Adding to the gloomy report on the Chinese and European markets, Ovum says that sales also underperformed versus this period last year across all regions, with North America the "least bad" - down eight percent, the smallest percentage in the last three quarters - and EMEA performing the worst, down 15 percent, the largest percentage in nearly two years.
However, despite the drops in sales, Ovum is still forecasting a modest four percent growth in the ON market this year to $16.2 billion.
According to Ovum’s network infrastructure practice leader, Dana Cooperson, the preliminary results for the first quarter this year indicate more a “cause for concern than a cause for panic,” and she says, while 1Q sales are typically lower than 4Q sales, “actual spending last year overshot our $14.9 billion forecast when results in Asia-Pacific and Europe were less negative than we predicted.”
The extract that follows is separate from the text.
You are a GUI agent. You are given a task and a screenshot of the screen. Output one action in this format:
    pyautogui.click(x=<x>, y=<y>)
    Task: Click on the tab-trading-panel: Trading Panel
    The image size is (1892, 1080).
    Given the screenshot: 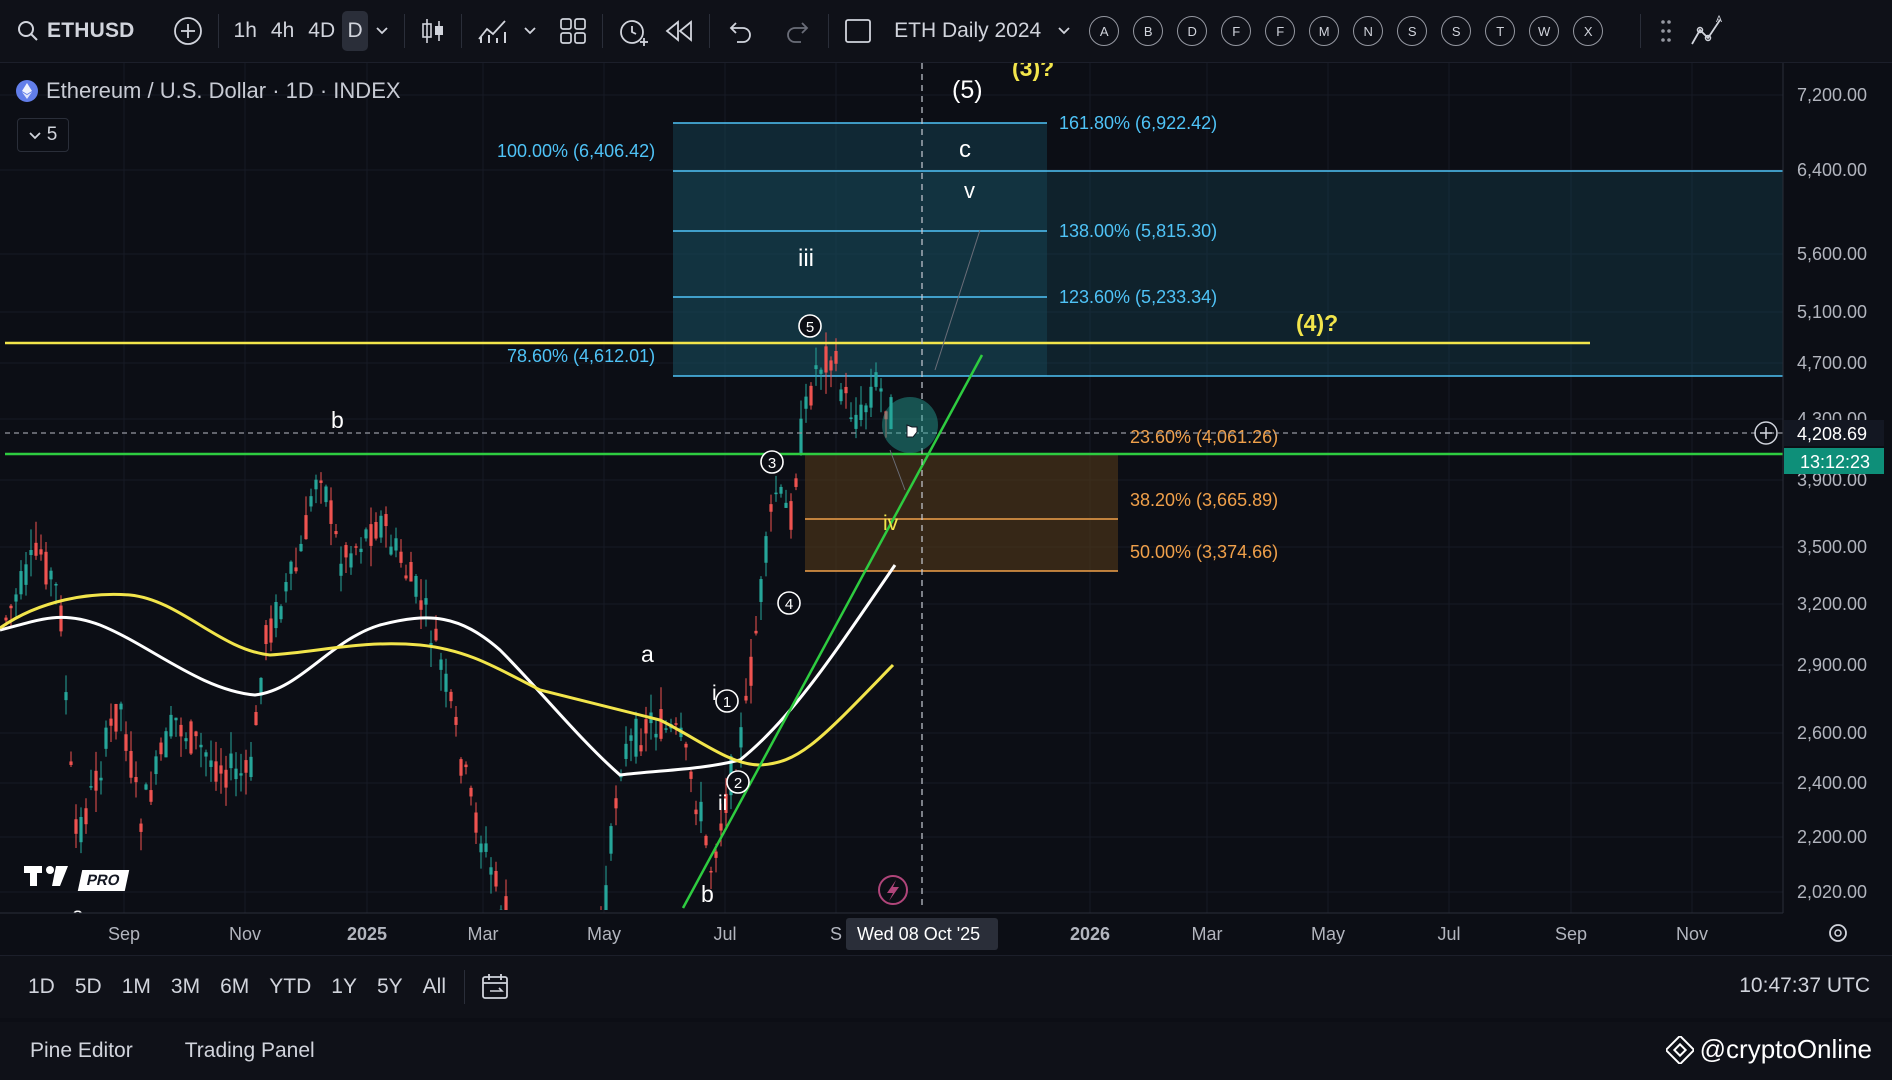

One explanation Ovum gives for this year’s first quarter poor result in the global ON market is that the weakness expected in late 2011 is happening now, predominantly due to continued macroeconomic and political challenges in Europe. “Also 4Q/1Q market seasonality is becoming more pronounced as spending and spending growth shifts to Asia-Pacific and South & Central America (SCA), in which case sales should rebound more than is typical in 2Q12,” Cooperson observes.
On vendor performance, Ovum reports that NEC benefited in the first quarter from strong sales in its home market, rising 0.4 share points, with its quarterly wavelength-division multiplexing (WDM) sales the strongest ever seen. In addition, Ovum says that Cisco pointed to strong year-over-year revenue growth in North America, Asia-Pacific (specifically Japan), and SCA, while Huawei's revenues “may have tumbled sequentially, its Yoyo results beating the quarterly market average globally and in EMEA, and thus it picked up share.”
In the network core, Cooperson says that more vendors than in the past included data centre interconnect as a key driver of growth for their business and for use of 100G, control plane, and encryption features. “However, mobile backhaul remains a ubiquitous growth driver at the network edge, with vendors noting the increasing speed of evolution from SONET/SDH to Ethernet/MPLS for aggregation and transport. As 100G deployments grow, 40G deployments are holding steady,” Cooperson concludes.